Text for analysis =>
►
One of my best friends – who also happens to be my little sister, Beth – raised a great question.  “What happens to goal-oriented people when they are up against a goal that is out of their control, like getting pregnant?”

This is no idle question for Beth.  She and her business partner run a wonderful business, Pulling Down the Moon, devoted to holistic fertility.  In her practice Beth helps couples who are confronting the challenge of getting pregnant, often complicated by careers, stress, and other life forces beyond their complete control.  They are looking for answers and sure things, and with pregnancy or child birth, that’s impossible.

Many couples trying to get pregnant face substantial odds.  Are they setting themselves up for failure, since this goal is outside of their ultimate control?  Should all such people adjust their sights?

The short answer is no. 

Goal-theory research suggests that it is better to set goals that are capable of attainment.  That does not, however, mean that goals must be sure things, utterly within the person’s control.  If certainty were the benchmark, virtually no goal would qualify.  You couldn’t have a goal of getting a certain grade in a course, because that would depend ultimately on the instructor.  Being elected to office turns on the preference of voters.  A Nobel would depend on the Committee.  Selling five paintings would depend on the tastes and resources of buyers.  Even painting five pictures would ultimately depend in part on your continued health and vitality (over which you have some but not complete control) and (at a mundane level) the availability of supplies.

So, what should you do when contemplating a goal that depends on forces beyond yourself?

First, make clear as possible what factors are beyond your control.  This exercise may lead to valuable insights, since what appears to depend on forces of nature may in fact be largely controllable.  Thus, proper diet, proper exercise, and so forth (see Beth’s book, Fully Fertile) may play an important role in successful pregnancy.  These steps may increase the likelihood of a successful pregnancy even if they provide no guarantees. Perhaps one or another partner’s career is interfering with getting pregnant, or one’s living space is not conducive, or so on.  Identifying these various factors may lead you to find many that you can influence, and which may in fact help you reach your goal.

Second, map out well-defined, measurable intermediate objectives, to put yourself on the path to achieve the goal even if the ultimate choice is not yours to make.  As addressed in another post, measureable goals work better than “do your best” or ambiguous ones.   Thus, bringing one’s vital statistics into target zones, which are objective and measurable, may enhance one’s fertility. A woman may be able to exert substantial control over these measurable elements even if she cannot force successful conception.
◄
Exercise A =>
According to the passage on goals that depend on forces beyond one's control, why is it worth spelling out which factors are beyond your control? Answer in one to three sentences.
Exercise B =>
Continue the passage on goals that depend on forces beyond one's control, starting after its final sentence.

Given information =>
►
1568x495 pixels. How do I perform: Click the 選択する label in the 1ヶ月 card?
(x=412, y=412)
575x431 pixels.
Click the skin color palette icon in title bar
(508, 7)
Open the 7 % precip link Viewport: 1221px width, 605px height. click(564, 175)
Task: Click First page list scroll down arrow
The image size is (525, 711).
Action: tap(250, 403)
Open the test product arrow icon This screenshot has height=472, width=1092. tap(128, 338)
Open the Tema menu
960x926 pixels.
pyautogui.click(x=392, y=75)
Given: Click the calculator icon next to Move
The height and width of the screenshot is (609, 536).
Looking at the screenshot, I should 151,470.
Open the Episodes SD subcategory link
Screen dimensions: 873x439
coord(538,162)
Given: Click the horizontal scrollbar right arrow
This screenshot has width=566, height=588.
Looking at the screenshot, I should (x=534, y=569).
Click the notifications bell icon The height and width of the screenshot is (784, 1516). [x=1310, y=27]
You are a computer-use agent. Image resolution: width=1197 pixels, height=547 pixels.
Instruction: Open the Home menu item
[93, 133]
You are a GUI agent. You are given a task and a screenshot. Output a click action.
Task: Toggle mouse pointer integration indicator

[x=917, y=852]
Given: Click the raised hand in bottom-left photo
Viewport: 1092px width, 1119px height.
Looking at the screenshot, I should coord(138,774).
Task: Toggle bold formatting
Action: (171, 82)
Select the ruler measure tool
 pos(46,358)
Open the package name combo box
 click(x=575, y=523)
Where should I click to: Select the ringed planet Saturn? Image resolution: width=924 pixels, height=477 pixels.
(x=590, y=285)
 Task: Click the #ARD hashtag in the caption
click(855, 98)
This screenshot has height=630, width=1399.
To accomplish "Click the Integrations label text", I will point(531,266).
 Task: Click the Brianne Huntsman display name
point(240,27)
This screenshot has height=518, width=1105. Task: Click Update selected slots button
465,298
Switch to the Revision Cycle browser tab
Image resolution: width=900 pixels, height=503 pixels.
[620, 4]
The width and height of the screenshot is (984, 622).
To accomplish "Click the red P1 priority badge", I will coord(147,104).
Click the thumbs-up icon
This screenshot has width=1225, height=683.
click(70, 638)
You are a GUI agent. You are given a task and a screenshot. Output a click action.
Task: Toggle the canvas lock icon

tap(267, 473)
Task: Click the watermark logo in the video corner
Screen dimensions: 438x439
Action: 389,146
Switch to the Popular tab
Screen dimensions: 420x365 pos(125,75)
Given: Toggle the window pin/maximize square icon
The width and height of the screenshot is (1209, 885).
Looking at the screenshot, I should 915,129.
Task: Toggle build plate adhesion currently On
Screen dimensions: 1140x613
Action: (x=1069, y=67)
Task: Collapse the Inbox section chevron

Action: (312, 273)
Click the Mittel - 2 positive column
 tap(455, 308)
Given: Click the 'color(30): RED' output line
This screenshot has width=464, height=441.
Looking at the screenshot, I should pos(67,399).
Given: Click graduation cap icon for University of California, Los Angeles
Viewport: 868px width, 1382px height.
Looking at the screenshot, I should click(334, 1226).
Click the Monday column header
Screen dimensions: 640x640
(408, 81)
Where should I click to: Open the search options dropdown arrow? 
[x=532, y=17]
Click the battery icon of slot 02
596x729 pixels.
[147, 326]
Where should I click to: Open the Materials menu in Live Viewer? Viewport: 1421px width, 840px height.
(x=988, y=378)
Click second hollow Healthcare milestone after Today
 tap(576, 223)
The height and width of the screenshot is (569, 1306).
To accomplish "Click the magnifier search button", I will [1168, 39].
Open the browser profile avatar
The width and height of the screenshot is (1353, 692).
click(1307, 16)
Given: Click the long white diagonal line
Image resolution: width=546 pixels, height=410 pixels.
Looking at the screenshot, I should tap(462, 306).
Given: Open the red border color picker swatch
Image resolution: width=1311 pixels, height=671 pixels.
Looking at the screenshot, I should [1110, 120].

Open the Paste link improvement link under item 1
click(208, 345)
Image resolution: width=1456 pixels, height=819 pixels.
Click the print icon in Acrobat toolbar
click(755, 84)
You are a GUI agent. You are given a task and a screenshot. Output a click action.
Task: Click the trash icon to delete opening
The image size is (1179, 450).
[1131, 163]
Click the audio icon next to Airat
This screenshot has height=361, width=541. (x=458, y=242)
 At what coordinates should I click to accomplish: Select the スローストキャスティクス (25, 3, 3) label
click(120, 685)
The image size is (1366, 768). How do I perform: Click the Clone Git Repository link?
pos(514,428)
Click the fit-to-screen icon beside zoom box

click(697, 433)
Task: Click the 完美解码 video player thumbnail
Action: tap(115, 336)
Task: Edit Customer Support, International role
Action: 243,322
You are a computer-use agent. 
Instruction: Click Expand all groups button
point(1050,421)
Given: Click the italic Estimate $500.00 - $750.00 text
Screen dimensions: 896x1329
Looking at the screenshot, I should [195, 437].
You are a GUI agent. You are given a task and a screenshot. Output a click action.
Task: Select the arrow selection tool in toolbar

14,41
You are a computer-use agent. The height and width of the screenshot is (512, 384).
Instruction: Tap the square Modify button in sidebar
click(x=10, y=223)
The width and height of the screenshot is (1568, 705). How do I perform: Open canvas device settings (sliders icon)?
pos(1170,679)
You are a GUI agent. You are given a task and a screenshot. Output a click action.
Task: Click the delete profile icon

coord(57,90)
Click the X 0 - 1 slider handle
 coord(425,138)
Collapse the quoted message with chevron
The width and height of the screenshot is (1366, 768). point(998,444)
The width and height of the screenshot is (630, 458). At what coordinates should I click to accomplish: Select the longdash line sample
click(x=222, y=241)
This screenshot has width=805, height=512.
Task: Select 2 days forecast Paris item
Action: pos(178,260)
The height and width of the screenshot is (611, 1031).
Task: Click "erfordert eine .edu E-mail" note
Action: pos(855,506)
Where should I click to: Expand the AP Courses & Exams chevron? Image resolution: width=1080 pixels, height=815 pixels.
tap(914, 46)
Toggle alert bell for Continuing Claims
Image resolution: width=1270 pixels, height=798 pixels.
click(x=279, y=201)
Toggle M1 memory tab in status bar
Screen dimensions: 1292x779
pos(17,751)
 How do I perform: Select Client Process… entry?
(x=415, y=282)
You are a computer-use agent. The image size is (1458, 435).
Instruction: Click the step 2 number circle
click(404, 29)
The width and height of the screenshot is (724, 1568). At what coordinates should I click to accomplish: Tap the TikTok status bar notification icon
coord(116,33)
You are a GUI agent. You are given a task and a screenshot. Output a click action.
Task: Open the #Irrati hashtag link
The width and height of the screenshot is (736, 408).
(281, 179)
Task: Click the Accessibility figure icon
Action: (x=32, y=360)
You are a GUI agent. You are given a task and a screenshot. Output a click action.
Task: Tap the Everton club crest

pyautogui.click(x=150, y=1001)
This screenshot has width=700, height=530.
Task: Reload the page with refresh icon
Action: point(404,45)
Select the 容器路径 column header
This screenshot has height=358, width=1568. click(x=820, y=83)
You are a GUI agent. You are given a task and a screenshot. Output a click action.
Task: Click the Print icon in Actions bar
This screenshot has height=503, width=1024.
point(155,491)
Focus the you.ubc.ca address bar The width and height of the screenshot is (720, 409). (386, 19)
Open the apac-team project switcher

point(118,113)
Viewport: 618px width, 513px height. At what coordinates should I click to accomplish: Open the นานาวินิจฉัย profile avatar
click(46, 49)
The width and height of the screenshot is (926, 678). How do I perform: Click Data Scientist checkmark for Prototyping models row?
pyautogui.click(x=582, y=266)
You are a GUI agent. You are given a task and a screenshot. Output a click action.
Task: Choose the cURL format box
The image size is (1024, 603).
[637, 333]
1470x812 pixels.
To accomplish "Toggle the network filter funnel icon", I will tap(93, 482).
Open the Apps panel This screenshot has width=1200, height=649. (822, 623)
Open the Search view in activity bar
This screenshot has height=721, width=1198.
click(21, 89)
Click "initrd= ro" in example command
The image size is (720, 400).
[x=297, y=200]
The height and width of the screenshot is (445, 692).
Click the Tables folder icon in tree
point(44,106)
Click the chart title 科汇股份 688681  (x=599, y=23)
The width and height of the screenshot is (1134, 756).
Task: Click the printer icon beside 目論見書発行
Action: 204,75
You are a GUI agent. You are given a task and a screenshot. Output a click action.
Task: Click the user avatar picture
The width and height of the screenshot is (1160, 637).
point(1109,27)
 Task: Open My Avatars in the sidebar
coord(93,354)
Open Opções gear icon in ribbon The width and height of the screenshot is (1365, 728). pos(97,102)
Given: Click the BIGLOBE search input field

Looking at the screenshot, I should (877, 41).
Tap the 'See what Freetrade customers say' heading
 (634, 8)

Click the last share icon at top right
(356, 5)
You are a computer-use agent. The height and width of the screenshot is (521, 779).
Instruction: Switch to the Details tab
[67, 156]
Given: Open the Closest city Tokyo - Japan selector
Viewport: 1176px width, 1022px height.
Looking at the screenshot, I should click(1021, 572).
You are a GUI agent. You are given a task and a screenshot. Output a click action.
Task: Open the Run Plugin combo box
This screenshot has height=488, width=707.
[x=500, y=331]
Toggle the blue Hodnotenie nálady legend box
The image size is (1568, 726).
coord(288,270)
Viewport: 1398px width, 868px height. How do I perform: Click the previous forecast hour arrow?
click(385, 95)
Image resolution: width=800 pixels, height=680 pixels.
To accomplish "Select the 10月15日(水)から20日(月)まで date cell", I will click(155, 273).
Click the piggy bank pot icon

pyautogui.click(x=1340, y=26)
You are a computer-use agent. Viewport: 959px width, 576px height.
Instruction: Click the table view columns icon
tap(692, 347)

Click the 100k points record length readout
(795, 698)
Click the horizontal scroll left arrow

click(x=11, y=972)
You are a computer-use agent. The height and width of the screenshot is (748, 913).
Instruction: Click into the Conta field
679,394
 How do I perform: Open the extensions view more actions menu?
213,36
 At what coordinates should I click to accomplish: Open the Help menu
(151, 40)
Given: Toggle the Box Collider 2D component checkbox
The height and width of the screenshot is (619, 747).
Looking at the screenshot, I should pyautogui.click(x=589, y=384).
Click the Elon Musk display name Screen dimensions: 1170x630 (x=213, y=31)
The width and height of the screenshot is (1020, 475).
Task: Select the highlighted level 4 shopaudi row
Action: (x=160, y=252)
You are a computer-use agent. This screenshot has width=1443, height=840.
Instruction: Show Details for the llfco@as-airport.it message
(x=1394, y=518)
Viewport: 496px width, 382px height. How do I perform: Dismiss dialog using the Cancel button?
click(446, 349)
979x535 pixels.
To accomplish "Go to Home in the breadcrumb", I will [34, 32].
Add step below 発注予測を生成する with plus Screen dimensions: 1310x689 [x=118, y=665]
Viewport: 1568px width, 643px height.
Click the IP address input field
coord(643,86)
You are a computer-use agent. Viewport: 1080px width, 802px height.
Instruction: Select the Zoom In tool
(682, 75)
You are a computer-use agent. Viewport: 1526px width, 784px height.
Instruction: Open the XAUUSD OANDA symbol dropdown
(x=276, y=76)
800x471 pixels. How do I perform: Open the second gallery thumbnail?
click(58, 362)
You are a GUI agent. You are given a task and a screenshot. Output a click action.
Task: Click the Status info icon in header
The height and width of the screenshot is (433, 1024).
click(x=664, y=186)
◄
Task result A =>
Doing so can yield valuable insights, because things that seem to depend on forces of nature may actually be largely controllable. Identifying the factors may reveal many that you can influence and that may help you reach your goal.

Task result B =>
Third, seek the benefits of flow by finding ways to appreciate the value of the process itself.  As Malcolm Gladwell’s book Outliers points out, outsized success ordinarily requires substantial practice.  Mastery tends to require thousands of hours of study, and someone will not devote hours and hours if they don’t find some way to love the process.  The concept of flow captures that notion.  Our favorite experiences tend to be those that challenge us sufficiently that we lose ourselves in the moment.

For successful pregnancy, our genes have generally provided sufficient motivation to engage in sex.  But what about the other factors beyond the sex act itself?  Is it possible to find ways to love the process of eating well, getting sufficient (and appropriate) exercise, and so forth?  To the extent you can learn to enjoy those processes, you increase the likelihood of achieving the ultimate goal.

Outside of pregnancy, the same general principle would apply.  To the extent one can learn to enjoy the process of meeting people and speaking in public, you may enhance your likelihood of election to public office.  If you learn to enjoy painting, you may commit sufficient time and energy to create this generation’s Mona Lisa.

To learn to “enjoy” such things, you may need training and study.  Finding that training and study may well be within your control.  Thus, even though the ultimate goal may be beyond your control, you may be able to find – and achieve – many goals that draw you closer to prize.

What do you think?  Are there other tools available?  Give me your reactions.